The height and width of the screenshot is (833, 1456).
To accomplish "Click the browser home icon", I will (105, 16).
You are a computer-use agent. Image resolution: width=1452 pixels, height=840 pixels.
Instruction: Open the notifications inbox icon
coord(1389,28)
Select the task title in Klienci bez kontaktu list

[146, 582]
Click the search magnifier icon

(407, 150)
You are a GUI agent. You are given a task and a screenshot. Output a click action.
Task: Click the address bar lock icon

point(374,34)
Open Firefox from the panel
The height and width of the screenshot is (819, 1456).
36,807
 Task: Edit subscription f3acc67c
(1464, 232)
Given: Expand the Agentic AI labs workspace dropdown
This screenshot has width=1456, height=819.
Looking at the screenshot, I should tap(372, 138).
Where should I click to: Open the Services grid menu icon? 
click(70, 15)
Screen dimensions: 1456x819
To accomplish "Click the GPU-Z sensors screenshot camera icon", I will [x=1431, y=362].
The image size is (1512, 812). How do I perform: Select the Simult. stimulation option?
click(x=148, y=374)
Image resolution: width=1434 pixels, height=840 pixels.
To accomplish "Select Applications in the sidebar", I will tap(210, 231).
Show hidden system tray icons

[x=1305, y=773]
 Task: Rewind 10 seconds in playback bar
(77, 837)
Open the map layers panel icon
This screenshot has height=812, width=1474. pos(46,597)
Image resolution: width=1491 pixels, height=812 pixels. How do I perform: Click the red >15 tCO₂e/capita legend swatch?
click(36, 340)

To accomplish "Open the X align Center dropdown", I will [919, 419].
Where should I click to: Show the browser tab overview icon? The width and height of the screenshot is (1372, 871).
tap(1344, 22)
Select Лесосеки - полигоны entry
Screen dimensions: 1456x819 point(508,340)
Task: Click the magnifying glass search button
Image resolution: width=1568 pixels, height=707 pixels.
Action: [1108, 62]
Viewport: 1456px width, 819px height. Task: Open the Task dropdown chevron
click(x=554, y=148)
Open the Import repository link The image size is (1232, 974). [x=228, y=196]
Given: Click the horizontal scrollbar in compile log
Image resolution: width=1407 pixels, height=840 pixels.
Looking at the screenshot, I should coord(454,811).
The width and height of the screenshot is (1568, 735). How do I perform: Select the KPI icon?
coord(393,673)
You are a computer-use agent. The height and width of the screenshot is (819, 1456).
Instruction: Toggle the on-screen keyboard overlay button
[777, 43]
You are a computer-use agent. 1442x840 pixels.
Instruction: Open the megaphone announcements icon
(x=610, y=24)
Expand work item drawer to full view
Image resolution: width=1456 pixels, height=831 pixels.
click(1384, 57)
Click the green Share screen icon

• **ASSIGNMENT**
Scan the lines above for "computer", then copy every one that has it.

• **OUTPUT OF THE TASK**
You are a computer-use agent. Image resolution: width=1452 pixels, height=840 pixels.
You are a computer-use agent. The height and width of the screenshot is (819, 1456).
You are a computer-use agent. 1442x840 pixels.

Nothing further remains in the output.